-- Start Excerpted passage --

This thread has been locked.

If you have a related question, please click the "Ask a related question" button in the top right corner. The newly created question will be automatically linked to this question.

CCSv4 MQT_1_21 evmC6474 Problem running smmqttest example

Hi all

I am trying to get the MQT package built and running on the C6474.

I was able to build libraries and smmqttest_64P.pjt by creating the CCSv4 projects from scratch (I tried importing but ran into migration log errors that didn't make any sense to me). Actually, not totally from scratch. I borrowed the .tcf and tci files from the original MQT_1_21 package so that  I didn't have to worry about re-mapping the memory or creating tasks.

I'm able to get the smmqttest_64P example to load to main, run the the end of main, but then it will not hit break points the worker or boss tasks (I also put in log_printfs() that are not outputting either). When I stop the emulator, its stuck in HSEMCRIT_getLock(). Any thoughts of what I should try to do to debug it?

Is HSEMCRIT_getLock() run after main() exits? Knowing that would help me debug the problem.

Cheers

  • Hi

    Now that I've read some of "Shared memory message queue Transport (MQT) sprab09.ped", I think I know what the problem is. If I stop the debug session at a point where the boss thread has the semaphore, the C6474 sem location 0x02B4 0100 is set to 0x0000 0100. This means that core 1 now has the semaphore. If I stop and reload the worker core and then run, it gets hung in hsemcrit_getLock() because the semaphore isn't released.

    When I reload the boss thread and run, it is also getting hung at hsemcrit_getLock().

    It appears that the only way to reset the semaphore is to power cycle the board.

    I'm going to see if I can get the boss core to reset the semaphore in main. Seems like it should be doing this so that we start from a known state.

    Cheers

  • The next chip we make with hardware semaphores will have a way to completely reset the module with one operation. But this version of the semaphore module can be tricky to do that in software.

-- End Excerpted passage --
-- Start Dataset extract --

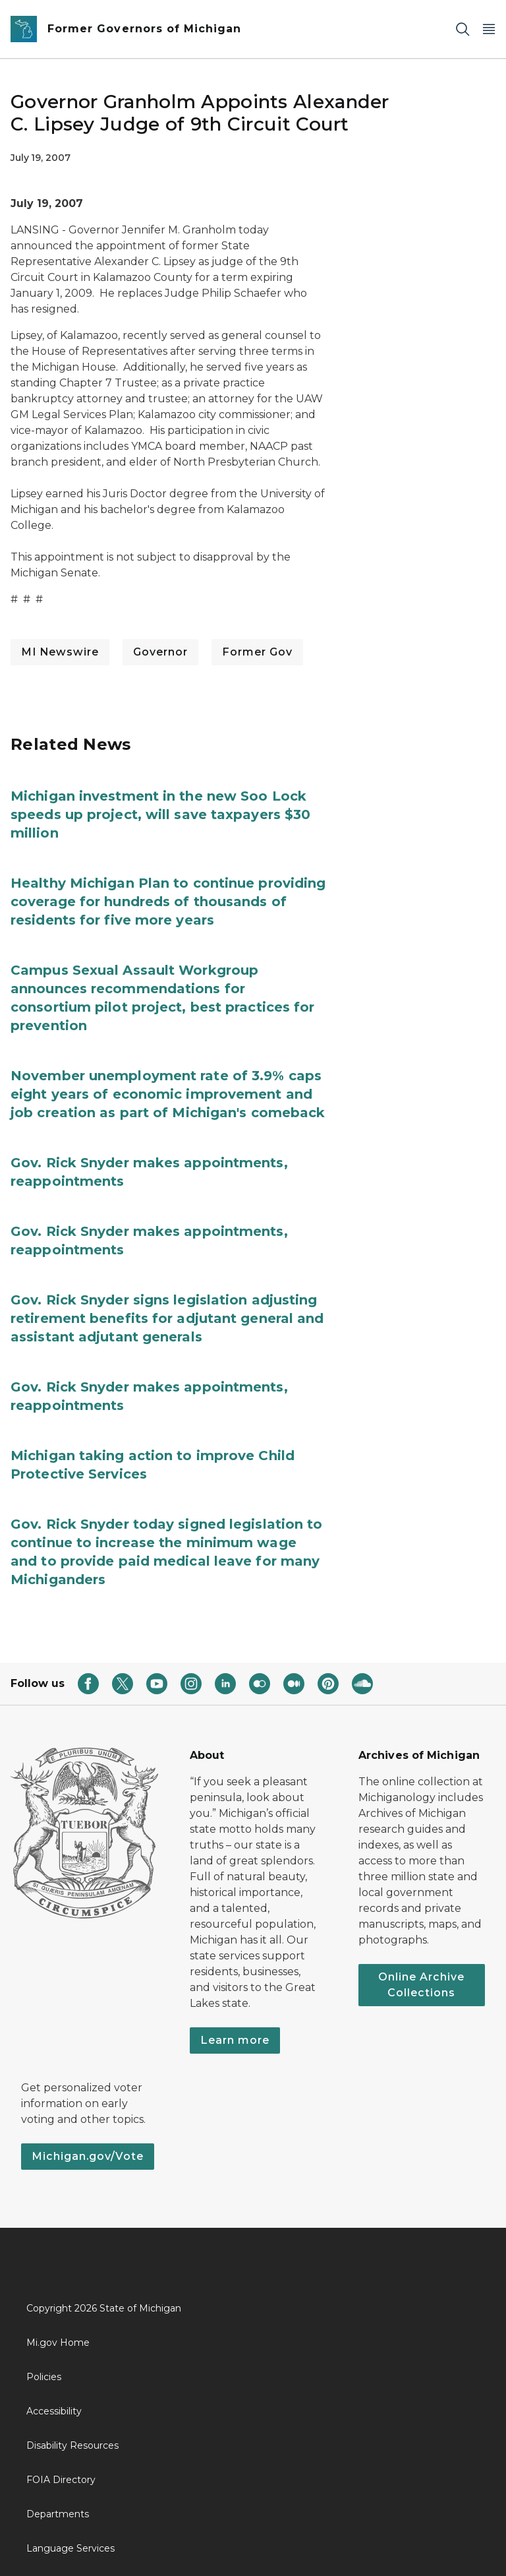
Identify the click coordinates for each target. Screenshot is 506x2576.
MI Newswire (60, 652)
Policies (43, 2377)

-- End Dataset extract --

Requests.
1. Reproduce the part of the C6474 MQT forum thread that runs from "Is HSEMCRIT_getLock() run" up to and including "a known state.".
2. Carry on the C6474 MQT forum thread from the point where it stops.

Task-by-task outputs.
1.
Is HSEMCRIT_getLock() run after main() exits? Knowing that would help me debug the problem.

Cheers

  • Hi

    Now that I've read some of "Shared memory message queue Transport (MQT) sprab09.ped", I think I know what the problem is. If I stop the debug session at a point where the boss thread has the semaphore, the C6474 sem location 0x02B4 0100 is set to 0x0000 0100. This means that core 1 now has the semaphore. If I stop and reload the worker core and then run, it gets hung in hsemcrit_getLock() because the semaphore isn't released.

    When I reload the boss thread and run, it is also getting hung at hsemcrit_getLock().

    It appears that the only way to reset the semaphore is to power cycle the board.

    I'm going to see if I can get the boss core to reset the semaphore in main. Seems like it should be doing this so that we start from a known state.

2.
    Depending on the semaphore-request modes you use, there can be pending requests for semaphores that have to be released before they can be cleared. I wrote the following code to (I believe) fully reset the semaphore module. Any core that may have owned a semaphore may have to run this code simultaneously before all the requests can be cleared. This means that once you load your code and start running again, all three cores must be running and must be able to get to this code while the others are also running this code.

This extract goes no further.